Arrest-defective-1 protein, an acetyltransferase, does not alter stability of hypoxia-inducible factor (HIF)-1alpha and is not induced by hypoxia or HIF.

The hypoxia-inducible factor (HIF) is a key player in a transcriptional pathway that controls the hypoxic response of mammalian cells. Post-translational modification of the alpha subunit of HIF determines its half-life and activity. Among the multiple reported modifications, acetylation, by an acetyltransferase termed arrest-defective-1 protein (ARD1), has been reported to decrease HIF-1alpha stability and therefore impact on hypoxic gene expression.
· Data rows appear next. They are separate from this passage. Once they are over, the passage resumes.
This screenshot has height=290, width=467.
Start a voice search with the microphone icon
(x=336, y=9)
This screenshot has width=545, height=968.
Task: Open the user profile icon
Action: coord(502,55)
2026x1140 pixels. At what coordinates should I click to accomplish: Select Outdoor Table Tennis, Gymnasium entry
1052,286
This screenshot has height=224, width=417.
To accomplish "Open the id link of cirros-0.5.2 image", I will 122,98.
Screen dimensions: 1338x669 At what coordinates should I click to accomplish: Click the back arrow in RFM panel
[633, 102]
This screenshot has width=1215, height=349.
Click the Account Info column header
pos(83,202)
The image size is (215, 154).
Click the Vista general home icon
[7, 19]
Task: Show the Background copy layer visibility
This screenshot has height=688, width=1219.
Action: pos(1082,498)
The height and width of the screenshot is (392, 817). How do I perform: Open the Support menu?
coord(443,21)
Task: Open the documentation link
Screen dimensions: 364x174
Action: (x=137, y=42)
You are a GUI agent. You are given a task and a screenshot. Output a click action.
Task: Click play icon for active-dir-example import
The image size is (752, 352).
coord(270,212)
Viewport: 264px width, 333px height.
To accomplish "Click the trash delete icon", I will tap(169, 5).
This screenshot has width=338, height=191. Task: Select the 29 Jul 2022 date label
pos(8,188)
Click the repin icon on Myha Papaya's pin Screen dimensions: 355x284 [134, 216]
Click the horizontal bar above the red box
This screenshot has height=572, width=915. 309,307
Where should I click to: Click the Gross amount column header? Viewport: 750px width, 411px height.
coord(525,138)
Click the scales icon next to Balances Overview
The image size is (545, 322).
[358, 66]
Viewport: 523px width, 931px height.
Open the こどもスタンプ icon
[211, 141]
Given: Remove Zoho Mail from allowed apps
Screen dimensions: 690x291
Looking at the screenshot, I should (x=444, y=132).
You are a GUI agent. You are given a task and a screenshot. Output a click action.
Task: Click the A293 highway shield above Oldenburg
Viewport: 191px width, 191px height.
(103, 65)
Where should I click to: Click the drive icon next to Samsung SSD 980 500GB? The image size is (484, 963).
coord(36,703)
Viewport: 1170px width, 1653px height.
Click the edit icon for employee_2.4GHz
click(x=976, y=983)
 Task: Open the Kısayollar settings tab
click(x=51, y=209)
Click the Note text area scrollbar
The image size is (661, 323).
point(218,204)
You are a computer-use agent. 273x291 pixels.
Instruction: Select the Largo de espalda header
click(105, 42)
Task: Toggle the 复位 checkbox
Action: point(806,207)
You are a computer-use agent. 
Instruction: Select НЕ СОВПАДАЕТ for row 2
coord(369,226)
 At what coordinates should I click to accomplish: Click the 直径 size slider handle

In contrast, we report that both overexpression and silencing of ARD1 had no impact on the stability of HIF-1alpha or -2alpha and that cells silenced for ARD1 maintained hypoxic nuclear localization of HIF-1alpha. In addition, we show that the ARD1 mRNA and protein levels are not regulated by hypoxia in several human tumor cell lines, including cervical adenocarcinoma HeLa cells, fibrosarcoma HT1080 cells, adenovirus-transformed human kidney HEK293 cells, and human breast cancer MCF-7 cells. Using two model systems ((a) wild-type and HIF-1alpha-null mouse embryo fibroblasts and (b) HeLa cells silenced for HIF-1alpha or -2alpha by RNA interference), we demonstrate that the level of expression of the ARD1 protein is independent of HIF-1alpha and -2alpha. We also demonstrate that ARD1 is a stable, predominantly cytoplasmic protein expressed in a broad range of tissues, tumor cell lines, and endothelial cells. Taken together, our findings demonstrate that ARD1 has limited, if any, impact on the HIF signaling pathway.